问题
给定一个二叉树和一个目标和,判断该树中是否存在根节点到叶子节点的路径,这条路径上所有节点值相加等于目标和。
说明: 叶子节点是指没有子节点的节点。
给定如下二叉树,以及目标和 sum = 22,
5
/ \
4 8
/ / \
11 13 4
/ \ \
7 2 1
返回 true, 因为存在目标和为 22 的根节点到叶子节点的路径 5->4->11->2。
Given a binary tree and a sum, determine if the tree has a root-to-leaf path such that adding up all the values along the path equals the given sum.

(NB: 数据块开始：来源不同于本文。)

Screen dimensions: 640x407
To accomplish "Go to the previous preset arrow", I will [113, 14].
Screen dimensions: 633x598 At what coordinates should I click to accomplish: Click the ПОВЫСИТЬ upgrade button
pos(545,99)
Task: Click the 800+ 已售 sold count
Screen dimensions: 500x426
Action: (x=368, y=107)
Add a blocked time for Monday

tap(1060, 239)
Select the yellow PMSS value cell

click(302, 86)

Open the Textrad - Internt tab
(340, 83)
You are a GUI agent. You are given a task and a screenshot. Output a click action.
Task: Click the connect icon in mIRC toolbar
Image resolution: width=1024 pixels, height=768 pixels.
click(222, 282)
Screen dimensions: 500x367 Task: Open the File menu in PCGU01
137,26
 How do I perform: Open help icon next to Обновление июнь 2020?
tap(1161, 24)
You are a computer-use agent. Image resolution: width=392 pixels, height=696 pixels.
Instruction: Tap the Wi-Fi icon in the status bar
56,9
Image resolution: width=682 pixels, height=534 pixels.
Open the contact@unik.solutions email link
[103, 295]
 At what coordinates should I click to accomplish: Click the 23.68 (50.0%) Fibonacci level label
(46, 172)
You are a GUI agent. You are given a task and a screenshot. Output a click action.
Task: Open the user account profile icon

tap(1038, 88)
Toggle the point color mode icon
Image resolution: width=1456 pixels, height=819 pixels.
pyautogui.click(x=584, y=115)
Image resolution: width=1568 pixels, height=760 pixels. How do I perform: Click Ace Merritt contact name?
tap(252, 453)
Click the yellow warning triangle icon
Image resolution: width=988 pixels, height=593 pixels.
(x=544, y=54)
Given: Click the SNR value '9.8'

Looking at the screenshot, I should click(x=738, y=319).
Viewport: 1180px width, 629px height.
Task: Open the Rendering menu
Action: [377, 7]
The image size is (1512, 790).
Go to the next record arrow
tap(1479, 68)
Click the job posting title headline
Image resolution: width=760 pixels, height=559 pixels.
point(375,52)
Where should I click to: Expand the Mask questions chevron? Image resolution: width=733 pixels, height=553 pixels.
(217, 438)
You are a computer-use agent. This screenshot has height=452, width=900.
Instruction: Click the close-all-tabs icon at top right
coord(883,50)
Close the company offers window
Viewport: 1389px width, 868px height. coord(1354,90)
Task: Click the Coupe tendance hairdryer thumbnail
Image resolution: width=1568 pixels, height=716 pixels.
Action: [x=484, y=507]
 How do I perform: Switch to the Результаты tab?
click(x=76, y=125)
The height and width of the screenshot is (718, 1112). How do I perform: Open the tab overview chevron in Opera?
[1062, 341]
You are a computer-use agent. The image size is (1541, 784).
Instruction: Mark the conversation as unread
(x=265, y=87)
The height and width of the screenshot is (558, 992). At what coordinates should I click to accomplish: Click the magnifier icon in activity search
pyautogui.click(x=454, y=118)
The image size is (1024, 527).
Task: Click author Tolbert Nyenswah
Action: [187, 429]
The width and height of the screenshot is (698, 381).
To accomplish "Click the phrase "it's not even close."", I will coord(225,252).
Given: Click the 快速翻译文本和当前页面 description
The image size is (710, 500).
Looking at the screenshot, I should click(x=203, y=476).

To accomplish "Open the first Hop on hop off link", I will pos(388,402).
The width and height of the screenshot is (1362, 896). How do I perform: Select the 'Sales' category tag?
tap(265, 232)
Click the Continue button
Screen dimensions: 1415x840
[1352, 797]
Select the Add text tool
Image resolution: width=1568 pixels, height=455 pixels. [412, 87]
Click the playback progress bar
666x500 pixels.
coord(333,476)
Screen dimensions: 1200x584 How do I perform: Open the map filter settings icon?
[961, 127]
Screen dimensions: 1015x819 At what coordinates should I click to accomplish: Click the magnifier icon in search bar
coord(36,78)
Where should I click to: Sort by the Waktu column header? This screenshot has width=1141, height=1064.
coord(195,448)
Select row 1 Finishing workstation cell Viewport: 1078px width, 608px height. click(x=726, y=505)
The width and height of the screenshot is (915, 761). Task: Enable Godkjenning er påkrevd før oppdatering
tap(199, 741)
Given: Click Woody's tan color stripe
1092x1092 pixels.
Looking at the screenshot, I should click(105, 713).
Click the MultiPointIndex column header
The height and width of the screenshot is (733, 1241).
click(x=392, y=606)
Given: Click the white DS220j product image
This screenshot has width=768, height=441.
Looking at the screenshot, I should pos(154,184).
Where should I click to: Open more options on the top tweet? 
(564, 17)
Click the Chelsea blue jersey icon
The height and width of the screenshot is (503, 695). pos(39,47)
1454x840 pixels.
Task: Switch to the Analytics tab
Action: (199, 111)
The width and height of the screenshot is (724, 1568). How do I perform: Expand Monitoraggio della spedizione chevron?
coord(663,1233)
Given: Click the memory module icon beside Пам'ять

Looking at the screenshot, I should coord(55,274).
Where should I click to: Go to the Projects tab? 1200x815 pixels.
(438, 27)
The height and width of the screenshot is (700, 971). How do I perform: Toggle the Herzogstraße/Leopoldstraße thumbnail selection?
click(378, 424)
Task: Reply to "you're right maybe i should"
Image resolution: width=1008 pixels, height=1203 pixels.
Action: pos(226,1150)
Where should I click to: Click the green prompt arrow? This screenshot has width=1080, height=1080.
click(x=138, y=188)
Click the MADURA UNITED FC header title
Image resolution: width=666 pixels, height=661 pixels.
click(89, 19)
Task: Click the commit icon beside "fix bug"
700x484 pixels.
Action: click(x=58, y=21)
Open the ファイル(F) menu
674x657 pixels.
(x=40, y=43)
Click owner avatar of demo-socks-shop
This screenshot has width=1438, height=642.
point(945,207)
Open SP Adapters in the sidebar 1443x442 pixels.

Note: A leaf is a node with no children.
Given the below binary tree and sum = 22,
5
/ \
4 8
/ / \
11 13 4
/ \ \
7 2 1
return true, as there exist a root-to-leaf path 5->4->11->2 which sum is 22.
示例
public class Program {
public static void Main(string[] args) {
var root = new TreeNode(1) {
left = new TreeNode(2) {
right = new TreeNode(5)
},
right = new TreeNode(3)
};
var res = HasPathSum(root, 4);
Console.WriteLine(res);
res = HasPathSum2(root, 5);
Console.WriteLine(res);
Console.ReadKey();
}
public static bool HasPathSum(TreeNode root, int sum) {
if(root == null) return false;
var res = false;
PathSum(root, root.val, sum, ref res);
return res;
}
public static void PathSum(TreeNode root, int cursum, int sum, ref bool has) {
if(root.left == null && root.right == null && cursum == sum) {
//若左右子节点都为空,本次路径结束
has = true;
return;
}
if(root.left != null)
//若左子节点不为空,则将左子节点和当前和累加之后参与下次递归
PathSum(root.left, cursum + root.left.val, sum, ref has);
if(root.right != null)
//若右子节点不为空,则将右子节点和当前和累加之后参与下次递归
PathSum(root.right, cursum + root.right.val, sum, ref has);
}
public static bool HasPathSum2(TreeNode root, int sum) {
//边界判定
if(root == null) return false;
//如果 sum 等于当前节点的值,并且为叶子节点时,返回 true
if(root.val == sum && root.left == null && root.right == null) return true;
//每次传递时用 sum - 当前值
return HasPathSum2(root.left, sum - root.val) ||
HasPathSum2(root.right, sum - root.val);
}
public class TreeNode {
public int val;
public TreeNode left;
public TreeNode right;
public TreeNode(int x) { val = x; }
}
}
以上给出2种算法实现,以下是这个案例的输出结果:
True False
分析:
显而易见,以上2种算法的时间复杂度均为: 。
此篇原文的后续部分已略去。